### [Exercise goal]
Among the lines below, take the one holding "Instruction: Open the Word taskbar icon", the one holding "Task: Select the 首页 home icon in sidebar", and all lines between them. Set them down exactly.
Record set START
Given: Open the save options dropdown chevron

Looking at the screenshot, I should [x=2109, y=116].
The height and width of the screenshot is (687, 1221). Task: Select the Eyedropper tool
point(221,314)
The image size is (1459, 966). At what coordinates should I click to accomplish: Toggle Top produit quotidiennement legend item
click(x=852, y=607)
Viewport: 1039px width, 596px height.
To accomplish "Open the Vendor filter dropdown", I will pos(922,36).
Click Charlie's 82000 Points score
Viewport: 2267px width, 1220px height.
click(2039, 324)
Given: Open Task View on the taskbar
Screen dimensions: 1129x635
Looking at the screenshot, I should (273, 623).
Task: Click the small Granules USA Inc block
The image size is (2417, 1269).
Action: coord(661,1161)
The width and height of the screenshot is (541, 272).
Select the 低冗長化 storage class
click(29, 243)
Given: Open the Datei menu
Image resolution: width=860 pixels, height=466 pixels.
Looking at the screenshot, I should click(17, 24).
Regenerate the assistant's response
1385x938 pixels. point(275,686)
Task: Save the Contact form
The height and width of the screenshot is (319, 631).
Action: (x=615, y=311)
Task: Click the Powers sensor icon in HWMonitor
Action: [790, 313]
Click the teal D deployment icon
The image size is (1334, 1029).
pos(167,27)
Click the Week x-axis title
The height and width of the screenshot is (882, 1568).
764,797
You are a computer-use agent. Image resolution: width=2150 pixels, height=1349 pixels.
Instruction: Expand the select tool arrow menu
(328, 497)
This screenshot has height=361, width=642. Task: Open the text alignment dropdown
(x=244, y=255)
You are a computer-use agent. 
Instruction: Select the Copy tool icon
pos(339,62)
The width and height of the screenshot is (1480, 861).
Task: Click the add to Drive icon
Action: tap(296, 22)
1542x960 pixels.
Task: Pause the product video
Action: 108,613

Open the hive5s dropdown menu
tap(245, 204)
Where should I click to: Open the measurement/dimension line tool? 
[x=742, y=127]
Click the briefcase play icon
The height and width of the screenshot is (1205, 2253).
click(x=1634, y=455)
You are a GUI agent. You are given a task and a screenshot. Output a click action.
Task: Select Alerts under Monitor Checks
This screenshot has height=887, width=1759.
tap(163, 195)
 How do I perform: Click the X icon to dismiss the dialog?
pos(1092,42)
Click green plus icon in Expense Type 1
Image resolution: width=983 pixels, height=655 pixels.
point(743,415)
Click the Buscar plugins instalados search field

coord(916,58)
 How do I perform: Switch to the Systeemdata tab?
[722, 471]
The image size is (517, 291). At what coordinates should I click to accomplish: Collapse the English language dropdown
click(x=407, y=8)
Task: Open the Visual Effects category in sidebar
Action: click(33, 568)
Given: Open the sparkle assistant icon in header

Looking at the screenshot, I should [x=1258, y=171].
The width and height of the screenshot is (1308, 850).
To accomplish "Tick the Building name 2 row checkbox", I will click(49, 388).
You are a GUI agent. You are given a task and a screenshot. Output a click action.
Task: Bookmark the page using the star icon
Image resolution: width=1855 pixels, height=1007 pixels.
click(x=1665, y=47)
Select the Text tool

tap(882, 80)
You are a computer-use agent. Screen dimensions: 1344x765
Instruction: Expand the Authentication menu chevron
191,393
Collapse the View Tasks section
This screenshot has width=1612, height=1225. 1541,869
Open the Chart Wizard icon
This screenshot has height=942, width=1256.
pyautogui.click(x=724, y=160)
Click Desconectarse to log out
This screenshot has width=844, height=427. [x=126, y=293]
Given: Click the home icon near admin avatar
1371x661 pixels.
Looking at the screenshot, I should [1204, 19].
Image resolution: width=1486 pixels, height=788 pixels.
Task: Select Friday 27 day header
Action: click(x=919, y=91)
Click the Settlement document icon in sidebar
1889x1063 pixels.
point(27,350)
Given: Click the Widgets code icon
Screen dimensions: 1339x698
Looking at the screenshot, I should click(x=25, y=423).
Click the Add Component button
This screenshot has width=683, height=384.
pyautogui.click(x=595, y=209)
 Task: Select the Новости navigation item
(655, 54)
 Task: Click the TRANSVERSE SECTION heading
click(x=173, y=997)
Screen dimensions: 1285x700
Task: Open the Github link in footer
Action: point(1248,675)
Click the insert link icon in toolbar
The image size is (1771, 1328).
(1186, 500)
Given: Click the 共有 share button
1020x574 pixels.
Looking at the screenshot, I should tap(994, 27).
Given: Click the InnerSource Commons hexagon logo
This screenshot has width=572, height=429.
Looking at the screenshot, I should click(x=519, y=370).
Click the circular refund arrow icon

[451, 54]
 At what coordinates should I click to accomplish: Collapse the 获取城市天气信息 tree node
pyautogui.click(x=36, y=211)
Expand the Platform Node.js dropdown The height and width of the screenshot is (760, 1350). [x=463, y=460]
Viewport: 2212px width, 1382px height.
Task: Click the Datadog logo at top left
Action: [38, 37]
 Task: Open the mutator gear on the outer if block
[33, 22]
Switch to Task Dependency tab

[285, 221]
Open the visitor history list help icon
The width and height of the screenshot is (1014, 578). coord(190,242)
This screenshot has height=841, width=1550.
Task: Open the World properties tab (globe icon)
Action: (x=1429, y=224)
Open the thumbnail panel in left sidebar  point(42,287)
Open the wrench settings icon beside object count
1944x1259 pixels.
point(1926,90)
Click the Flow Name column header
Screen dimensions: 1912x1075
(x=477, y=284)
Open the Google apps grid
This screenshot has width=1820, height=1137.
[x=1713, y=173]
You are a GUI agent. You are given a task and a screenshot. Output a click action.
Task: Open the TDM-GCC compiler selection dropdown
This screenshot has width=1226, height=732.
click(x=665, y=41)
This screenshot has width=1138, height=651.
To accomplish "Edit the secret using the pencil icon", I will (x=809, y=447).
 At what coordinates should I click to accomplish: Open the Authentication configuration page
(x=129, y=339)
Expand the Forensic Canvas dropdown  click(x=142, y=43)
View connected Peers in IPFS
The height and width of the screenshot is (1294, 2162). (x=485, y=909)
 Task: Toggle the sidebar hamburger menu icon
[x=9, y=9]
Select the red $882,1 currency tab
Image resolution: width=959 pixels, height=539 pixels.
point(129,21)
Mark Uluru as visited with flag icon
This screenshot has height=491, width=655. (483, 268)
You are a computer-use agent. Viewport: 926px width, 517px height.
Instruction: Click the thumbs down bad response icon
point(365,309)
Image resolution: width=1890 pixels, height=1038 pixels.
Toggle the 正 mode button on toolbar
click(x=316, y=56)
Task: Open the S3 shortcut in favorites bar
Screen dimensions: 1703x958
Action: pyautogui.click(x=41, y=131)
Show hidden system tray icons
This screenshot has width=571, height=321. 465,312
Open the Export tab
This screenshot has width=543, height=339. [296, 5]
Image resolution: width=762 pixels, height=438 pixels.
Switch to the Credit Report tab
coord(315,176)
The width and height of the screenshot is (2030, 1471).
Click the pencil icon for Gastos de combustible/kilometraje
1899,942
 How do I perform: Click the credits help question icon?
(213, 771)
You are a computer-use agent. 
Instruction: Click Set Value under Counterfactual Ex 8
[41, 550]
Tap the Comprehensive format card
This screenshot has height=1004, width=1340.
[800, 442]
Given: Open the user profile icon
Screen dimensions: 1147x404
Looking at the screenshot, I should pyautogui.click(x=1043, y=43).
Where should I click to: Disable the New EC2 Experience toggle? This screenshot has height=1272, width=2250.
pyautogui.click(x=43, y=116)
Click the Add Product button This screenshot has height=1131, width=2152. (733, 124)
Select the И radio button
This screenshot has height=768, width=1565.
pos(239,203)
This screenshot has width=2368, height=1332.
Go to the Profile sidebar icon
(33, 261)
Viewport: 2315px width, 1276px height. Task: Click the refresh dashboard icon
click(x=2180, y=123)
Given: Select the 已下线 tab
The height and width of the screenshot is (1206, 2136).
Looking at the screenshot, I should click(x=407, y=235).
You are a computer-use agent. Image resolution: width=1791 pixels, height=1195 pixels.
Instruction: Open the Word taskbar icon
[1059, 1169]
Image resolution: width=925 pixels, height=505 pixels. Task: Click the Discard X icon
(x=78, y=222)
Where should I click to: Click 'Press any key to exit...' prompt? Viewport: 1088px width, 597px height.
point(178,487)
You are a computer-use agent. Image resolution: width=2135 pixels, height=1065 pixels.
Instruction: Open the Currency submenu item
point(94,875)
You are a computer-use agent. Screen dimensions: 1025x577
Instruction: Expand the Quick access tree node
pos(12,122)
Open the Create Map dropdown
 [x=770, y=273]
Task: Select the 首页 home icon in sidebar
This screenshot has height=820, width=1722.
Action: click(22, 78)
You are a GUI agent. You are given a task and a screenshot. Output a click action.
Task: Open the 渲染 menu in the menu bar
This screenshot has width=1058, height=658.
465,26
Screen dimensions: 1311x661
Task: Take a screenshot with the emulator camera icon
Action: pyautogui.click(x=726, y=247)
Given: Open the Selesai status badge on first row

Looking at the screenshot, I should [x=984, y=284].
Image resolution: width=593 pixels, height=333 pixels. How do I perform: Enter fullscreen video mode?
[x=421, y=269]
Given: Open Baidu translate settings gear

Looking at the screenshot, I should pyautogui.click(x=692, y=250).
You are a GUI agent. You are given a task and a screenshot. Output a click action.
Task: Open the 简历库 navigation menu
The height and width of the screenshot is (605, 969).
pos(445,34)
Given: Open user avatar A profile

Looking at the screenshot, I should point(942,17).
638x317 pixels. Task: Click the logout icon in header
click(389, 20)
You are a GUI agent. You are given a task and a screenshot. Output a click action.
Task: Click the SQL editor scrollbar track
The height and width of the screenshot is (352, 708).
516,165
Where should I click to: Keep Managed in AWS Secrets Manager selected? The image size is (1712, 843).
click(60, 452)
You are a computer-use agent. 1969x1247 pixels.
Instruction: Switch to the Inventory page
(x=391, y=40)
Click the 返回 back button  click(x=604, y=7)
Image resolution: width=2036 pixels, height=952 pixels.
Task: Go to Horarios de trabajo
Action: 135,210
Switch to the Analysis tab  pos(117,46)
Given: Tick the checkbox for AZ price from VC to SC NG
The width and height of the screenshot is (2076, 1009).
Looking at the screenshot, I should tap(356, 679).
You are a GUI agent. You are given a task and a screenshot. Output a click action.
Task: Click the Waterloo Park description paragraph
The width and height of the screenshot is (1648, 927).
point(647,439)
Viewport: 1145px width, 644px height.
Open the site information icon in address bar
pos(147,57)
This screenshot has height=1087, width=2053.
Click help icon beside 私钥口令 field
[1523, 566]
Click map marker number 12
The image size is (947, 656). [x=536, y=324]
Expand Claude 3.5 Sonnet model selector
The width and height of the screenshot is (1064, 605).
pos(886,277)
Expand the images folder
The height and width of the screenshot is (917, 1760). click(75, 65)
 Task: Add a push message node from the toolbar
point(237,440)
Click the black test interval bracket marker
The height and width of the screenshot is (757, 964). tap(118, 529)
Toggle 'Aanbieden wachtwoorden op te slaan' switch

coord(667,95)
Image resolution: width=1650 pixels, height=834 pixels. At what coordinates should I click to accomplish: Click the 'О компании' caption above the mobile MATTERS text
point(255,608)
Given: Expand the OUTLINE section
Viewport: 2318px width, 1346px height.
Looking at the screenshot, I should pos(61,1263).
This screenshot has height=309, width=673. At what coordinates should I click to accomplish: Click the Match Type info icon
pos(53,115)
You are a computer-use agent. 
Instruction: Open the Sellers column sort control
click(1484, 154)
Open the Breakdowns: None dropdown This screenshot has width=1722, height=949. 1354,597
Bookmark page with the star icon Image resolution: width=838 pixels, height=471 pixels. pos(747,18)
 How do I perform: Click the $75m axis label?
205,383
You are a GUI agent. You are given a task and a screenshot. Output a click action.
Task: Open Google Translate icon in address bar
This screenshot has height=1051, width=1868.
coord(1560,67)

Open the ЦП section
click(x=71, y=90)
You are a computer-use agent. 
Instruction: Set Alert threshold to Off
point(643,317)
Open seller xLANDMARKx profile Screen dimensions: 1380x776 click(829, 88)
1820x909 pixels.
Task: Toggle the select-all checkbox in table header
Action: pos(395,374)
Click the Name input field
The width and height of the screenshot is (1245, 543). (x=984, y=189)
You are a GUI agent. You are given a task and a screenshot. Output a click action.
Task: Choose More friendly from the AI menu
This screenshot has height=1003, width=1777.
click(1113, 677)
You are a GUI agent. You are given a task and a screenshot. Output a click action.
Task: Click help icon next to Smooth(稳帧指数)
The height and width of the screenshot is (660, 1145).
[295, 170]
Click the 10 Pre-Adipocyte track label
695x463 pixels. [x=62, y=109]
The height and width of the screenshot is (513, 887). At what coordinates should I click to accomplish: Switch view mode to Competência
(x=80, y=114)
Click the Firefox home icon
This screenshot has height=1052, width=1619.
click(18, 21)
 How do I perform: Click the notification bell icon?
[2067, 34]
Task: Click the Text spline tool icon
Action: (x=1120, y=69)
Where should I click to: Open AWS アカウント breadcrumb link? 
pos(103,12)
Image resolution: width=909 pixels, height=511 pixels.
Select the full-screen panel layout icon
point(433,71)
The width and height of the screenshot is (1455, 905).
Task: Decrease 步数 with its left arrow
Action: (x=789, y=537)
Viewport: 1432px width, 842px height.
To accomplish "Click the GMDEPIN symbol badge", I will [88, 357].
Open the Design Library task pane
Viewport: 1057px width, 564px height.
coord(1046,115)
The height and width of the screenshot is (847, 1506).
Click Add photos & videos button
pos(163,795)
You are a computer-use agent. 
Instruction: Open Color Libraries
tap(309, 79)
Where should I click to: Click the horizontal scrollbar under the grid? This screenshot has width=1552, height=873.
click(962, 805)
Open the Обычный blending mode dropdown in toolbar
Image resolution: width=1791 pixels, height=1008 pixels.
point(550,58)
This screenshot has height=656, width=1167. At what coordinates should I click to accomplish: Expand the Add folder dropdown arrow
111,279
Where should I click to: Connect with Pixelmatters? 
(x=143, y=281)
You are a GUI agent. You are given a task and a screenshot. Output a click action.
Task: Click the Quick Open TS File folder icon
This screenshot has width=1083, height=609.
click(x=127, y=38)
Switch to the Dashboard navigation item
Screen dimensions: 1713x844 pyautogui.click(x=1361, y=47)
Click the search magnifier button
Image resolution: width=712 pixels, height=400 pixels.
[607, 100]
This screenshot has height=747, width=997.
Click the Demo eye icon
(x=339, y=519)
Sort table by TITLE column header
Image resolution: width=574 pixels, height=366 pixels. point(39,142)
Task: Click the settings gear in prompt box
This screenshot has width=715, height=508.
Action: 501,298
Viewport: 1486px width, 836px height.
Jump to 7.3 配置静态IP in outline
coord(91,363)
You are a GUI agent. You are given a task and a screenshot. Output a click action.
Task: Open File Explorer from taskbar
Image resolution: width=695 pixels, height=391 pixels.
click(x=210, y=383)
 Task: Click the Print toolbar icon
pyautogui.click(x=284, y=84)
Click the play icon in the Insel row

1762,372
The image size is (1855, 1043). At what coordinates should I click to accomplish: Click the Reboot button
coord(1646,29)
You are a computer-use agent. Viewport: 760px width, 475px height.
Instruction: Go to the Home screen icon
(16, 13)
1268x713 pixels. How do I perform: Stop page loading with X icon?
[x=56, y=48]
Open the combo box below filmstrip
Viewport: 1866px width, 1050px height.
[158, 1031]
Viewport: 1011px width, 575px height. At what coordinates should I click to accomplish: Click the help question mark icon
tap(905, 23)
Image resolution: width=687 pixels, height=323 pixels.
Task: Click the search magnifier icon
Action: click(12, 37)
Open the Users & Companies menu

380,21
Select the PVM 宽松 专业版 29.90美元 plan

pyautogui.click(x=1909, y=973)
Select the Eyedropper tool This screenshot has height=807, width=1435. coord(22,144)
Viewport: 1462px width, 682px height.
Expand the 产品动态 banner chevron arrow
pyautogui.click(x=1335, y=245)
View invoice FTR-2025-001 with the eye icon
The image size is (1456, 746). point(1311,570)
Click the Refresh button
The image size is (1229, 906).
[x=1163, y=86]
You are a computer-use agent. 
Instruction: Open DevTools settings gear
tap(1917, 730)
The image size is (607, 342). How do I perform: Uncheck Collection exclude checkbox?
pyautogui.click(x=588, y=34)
Record set END
### [Result for this task]
Instruction: Open the Word taskbar icon
[1059, 1169]
Image resolution: width=925 pixels, height=505 pixels. Task: Click the Discard X icon
(x=78, y=222)
Where should I click to: Click 'Press any key to exit...' prompt? Viewport: 1088px width, 597px height.
point(178,487)
You are a computer-use agent. Image resolution: width=2135 pixels, height=1065 pixels.
Instruction: Open the Currency submenu item
point(94,875)
You are a computer-use agent. Screen dimensions: 1025x577
Instruction: Expand the Quick access tree node
pos(12,122)
Open the Create Map dropdown
 [x=770, y=273]
Task: Select the 首页 home icon in sidebar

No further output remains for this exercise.